_任务说明_. 接着写下面这篇用Python爬取CodeForces题目信息的笔记，从最后一行之后写起。

_原文摘录_.
# # # #
最近做题的时候要写一些题解,在把CodeForces
的题目复制下来的时候,数学公式的处理比较麻烦,所以我用Python
的urllib.request
和BeautifulSoup4
库对题目信息进行了爬取,写题解的时候时间节约了很多。
考虑到大家可能也会遇到同样的问题,写一篇笔记分享给大家。
安装urllib
和BeautifulSoup
库。
pip3 install urllib
pip3 install beautifulsoup4
以 CodeForces 1353 B. Two Arrays And Swaps 为例。
# 导入库
import urllib.request
import bs4
from bs4 import BeautifulSoup
# 题目属性
problemSet = "1353"
problemId = "B"
# 题目链接
url = f"https://codeforces.com/problemset/problem/{problemSet}/{problemId}"
# 获取网页内容
html = urllib.request.urlopen(url).read()
# 格式化
soup = BeautifulSoup(html,'lxml')
# 存储
data_dict = {}
# 找到主体内容
mainContent = soup.find_all(name="div", attrs={"class" :"problem-statement"})[0]
先从比较简单的信息入手,找到题目标题、时间、和内存限制。
# Limit
# 找到题目标题、时间、和内存限制
# Title
data_dict['Title'] = f"CodeForces {problemSet} " + mainContent.find_all(name="div", attrs={"class":"title"})[0].contents[-1]
# Time Limit
data_dict['Time Limit'] = mainContent.find_all(name="div", attrs={"class":"time-limit"})[0].contents[-1]
# Memory Limit
data_dict['Memory Limit'] = mainContent.find_all(name="div", attrs={"class":"memory-limit"})[0].contents[-1]
定义函数,处理主体内容中诡异的空格和公式的三个美元符号$$$
。
def divTextProcess(div):
"""
处理标签中的文本内容
"""
# # # #
[数据文件的一部分]
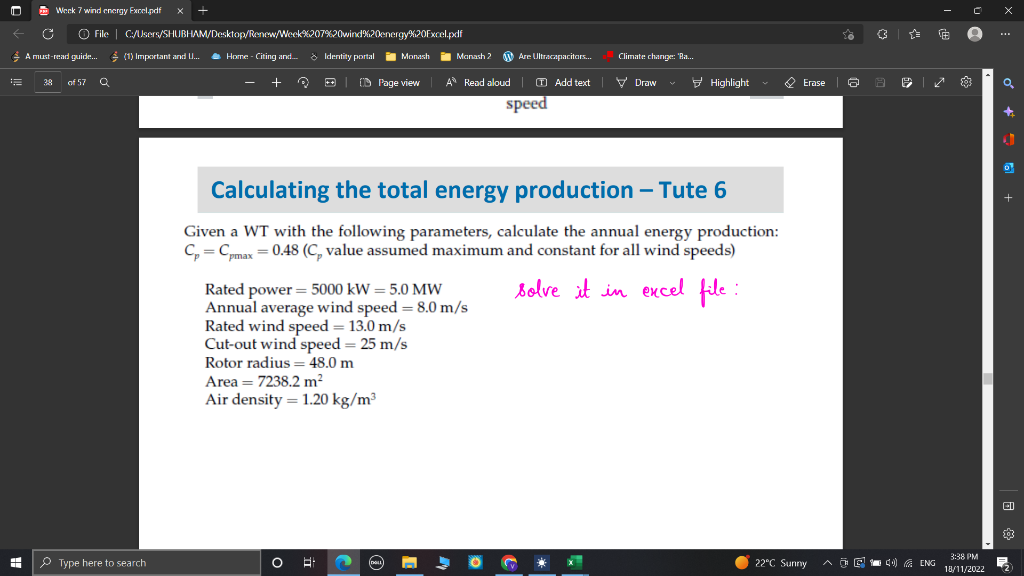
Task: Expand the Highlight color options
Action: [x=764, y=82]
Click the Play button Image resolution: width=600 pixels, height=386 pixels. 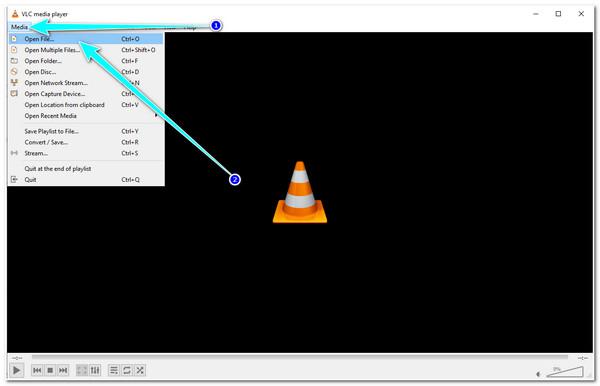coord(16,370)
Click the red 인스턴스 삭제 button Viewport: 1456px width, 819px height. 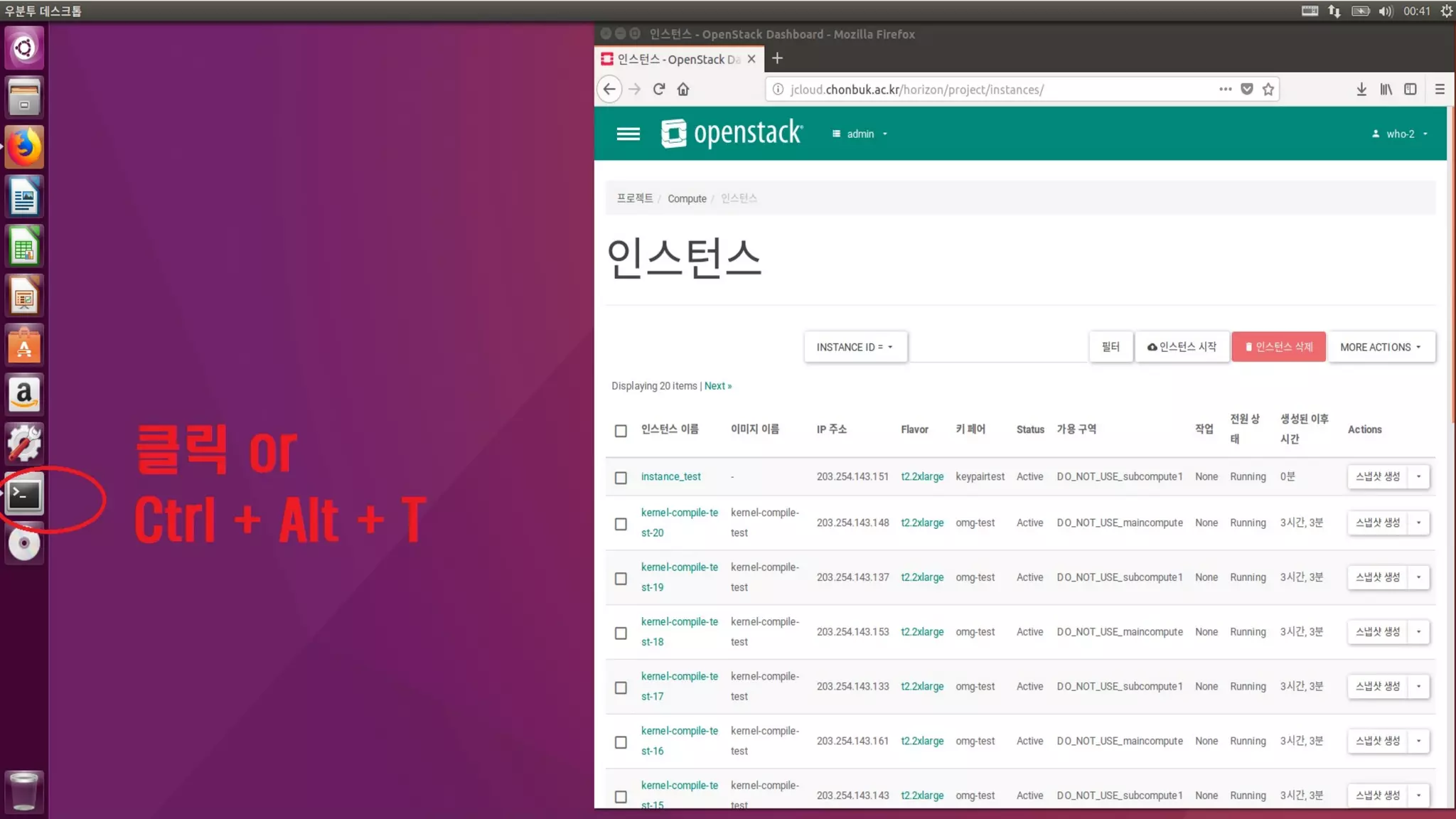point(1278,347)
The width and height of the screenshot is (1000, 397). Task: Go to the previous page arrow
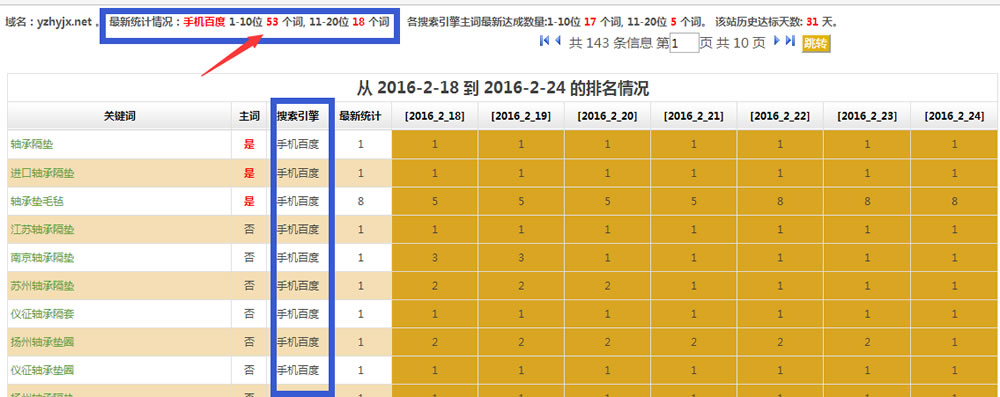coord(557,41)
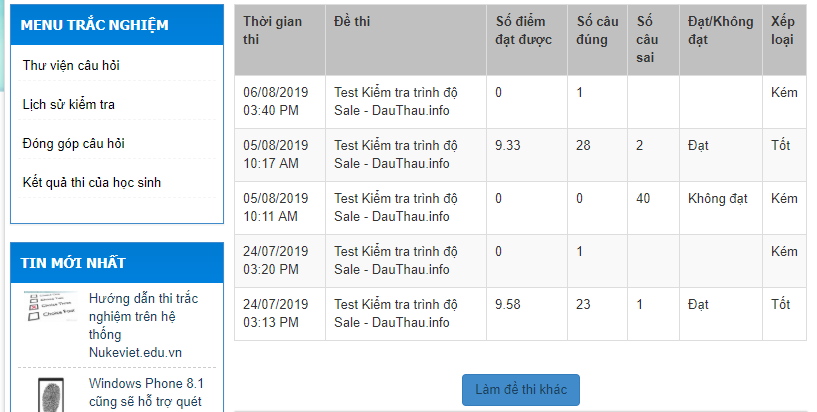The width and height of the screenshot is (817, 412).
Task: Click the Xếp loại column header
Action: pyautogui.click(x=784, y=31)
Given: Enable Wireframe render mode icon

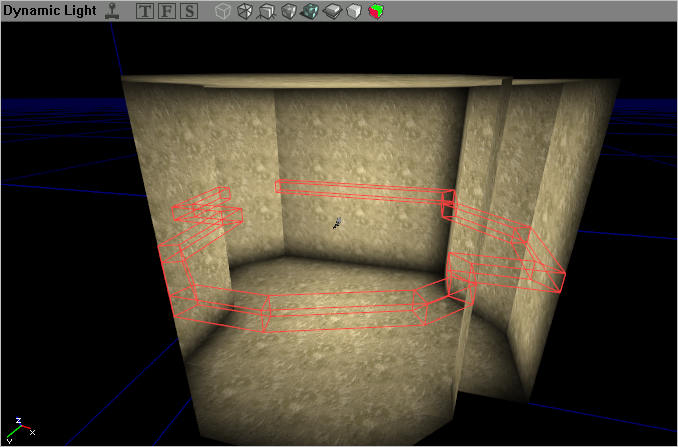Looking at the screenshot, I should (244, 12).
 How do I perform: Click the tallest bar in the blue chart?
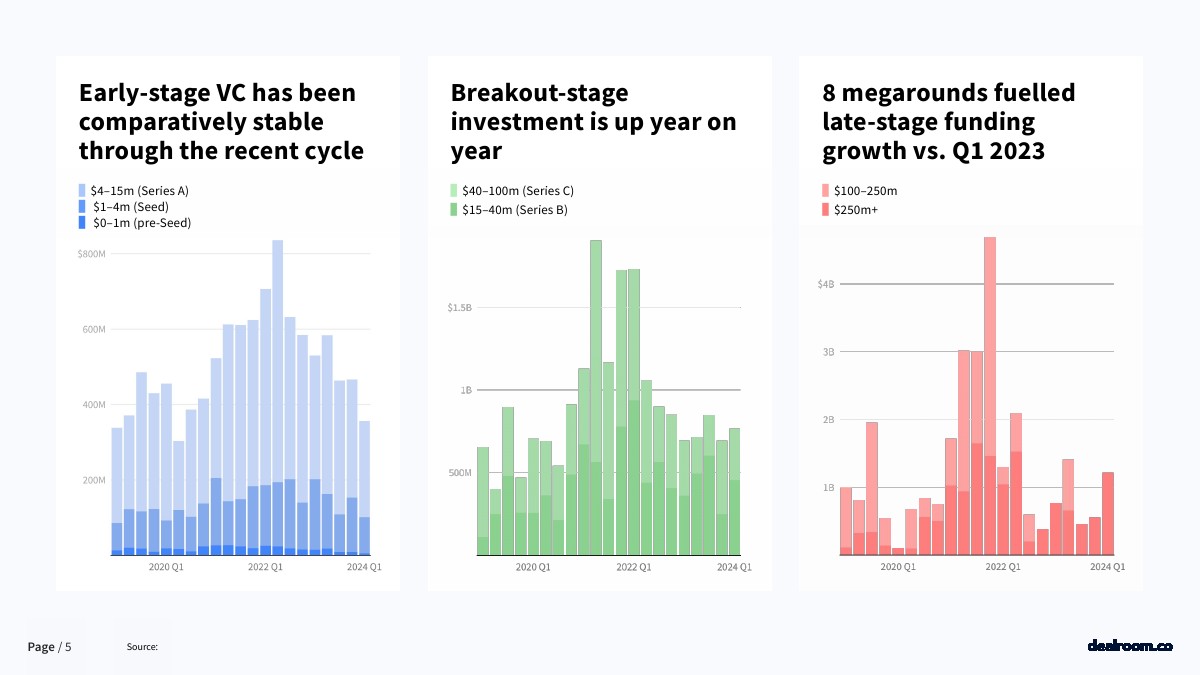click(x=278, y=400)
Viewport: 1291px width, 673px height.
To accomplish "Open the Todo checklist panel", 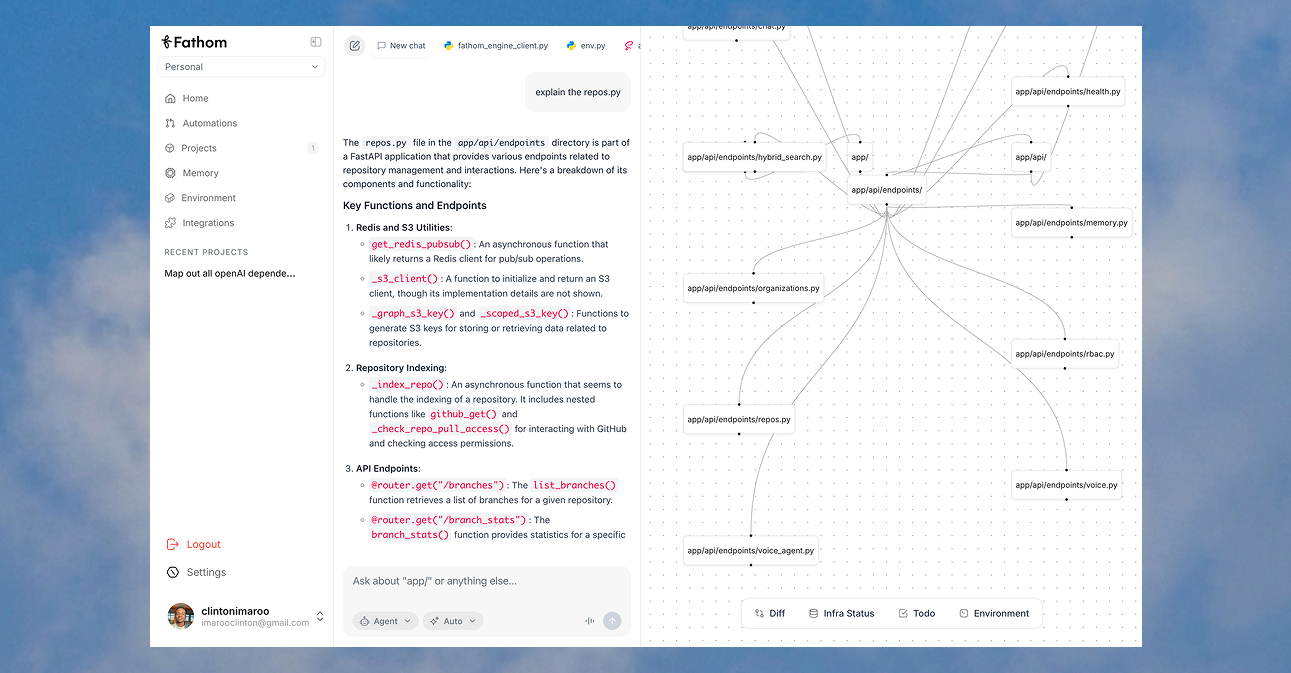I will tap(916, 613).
# # # #
_输出结果_.
strBuffer = ''
# 遍历处理每个标签
for each in div.find_all("p"):
for content in each.contents:
# 如果不是第一个,加换行符
if (strBuffer != ''):
strBuffer += '\n\n'
# 处理
if (type(content) != bs4.element.Tag):
# 如果是文本,添加至字符串buffer中
strBuffer += content.replace(" ", " ").replace("$$$", "$")
else:
# 如果是html元素,如span等,加上粗体
strBuffer += "**" + content.contents[0].replace(" ", " ").replace("$$$", "$") + "**"
# 返回结果
return strBuffer
4.2. Problem Description
获取题目描述,由于题目描述的标签没有id
和class
属性,这里通过找列表中第10
个div
的方式来获取。
# 处理题目描述
data_dict['Problem Description'] = divTextProcess(mainContent.find_all("div")[10])
4.3. Input
输入描述
div = mainContent.find_all(name="div", attrs={"class":"input-specification"})[0]
data_dict['Input'] = divTextProcess(div)
4.4. Output
输出描述
div = mainContent.find_all(name="div", attrs={"class":"output-specification"})[0]
data_dict['Output'] = divTextProcess(div)
4.5. Sample Input & Output
输入样例,用代码框环境包围。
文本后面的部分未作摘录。